Tools for accessibility testing

First we must remember the existence of guidelines. Thus, here is two guides to good practice which it seems to me essential to read when you care about the accessibility of the content of your websites :

a11y

  • The RGAA 2.2, "Référentiel Général d'Accessibilité pour les Administrations".

    The one I recommend to my users to whom I delegate the management of content... Concerns only the French government, but is essential precisely because of this "fingerprint" of government.

     

  • The WCAG (Web Content Accessibility Guidelines) W3C are also essential. The french translation was published on July 6, 2011. For english readers, see here.

 

These guides are gold mines, it's true. It's interesting, challenging, it gives the satisfaction of well done work. However, I am, like others, sometimes, not to worry but to go as fast as possible, fill my content, speed up, the client on the back. Once it is done, here is some tools I use to check my work and fix what I left out in terms of accessibility.

Online tools :

  • TAW3 to check a web page against WCAG 1.0, 2.0 specs.
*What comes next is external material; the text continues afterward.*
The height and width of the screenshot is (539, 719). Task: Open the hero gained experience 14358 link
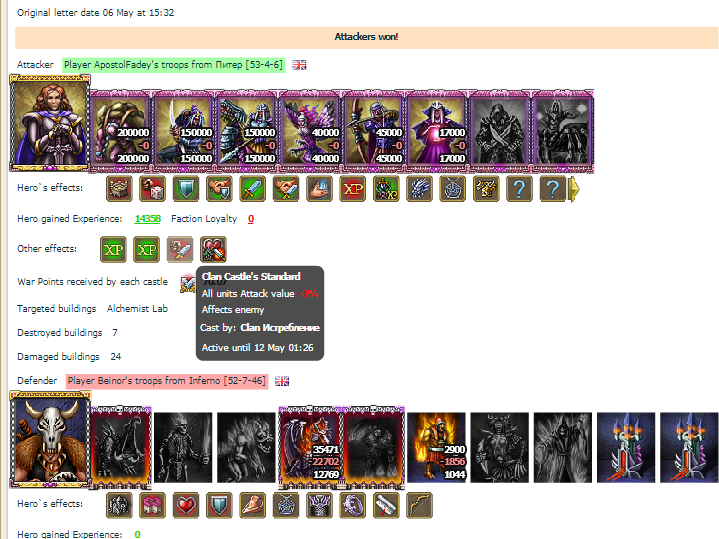click(148, 219)
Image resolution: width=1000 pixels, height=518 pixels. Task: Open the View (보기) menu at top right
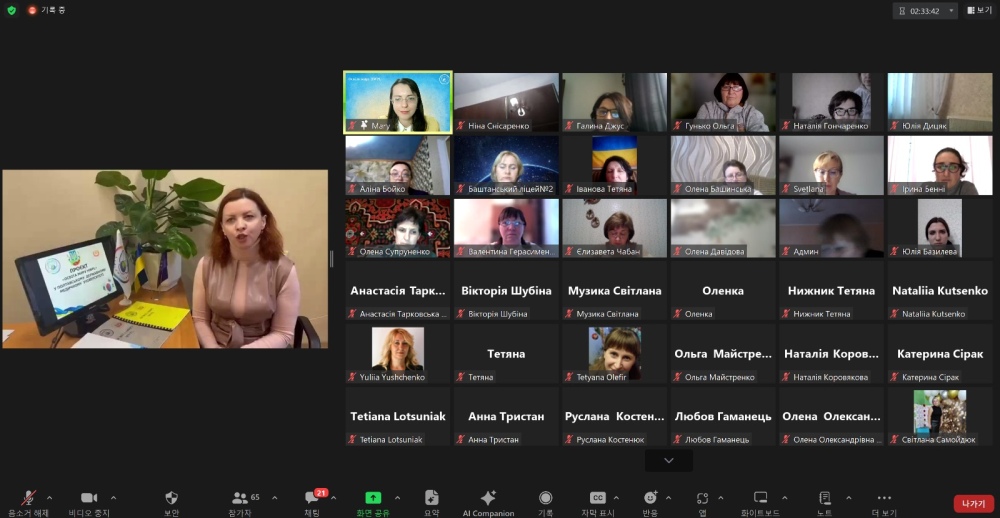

Three levels checks (A, AA, or AAA) are available. The page is displayed with some icons on it to show where and what are the failures. Usually slow.
  • Wave, is the one I prefer for its speed : the page is parsed and displayed quicker. Icons are presents too. For example Useene.net homepage returns 6 (small) mistakes. Check here.

With these two tools you are able to check a large amount of defects.

Firefox extensions :

- note : checking webpages with differents browser is something usual, I mean, mandatory :-) -

  • Fangs : renders a web page as text only as a screen reader would do.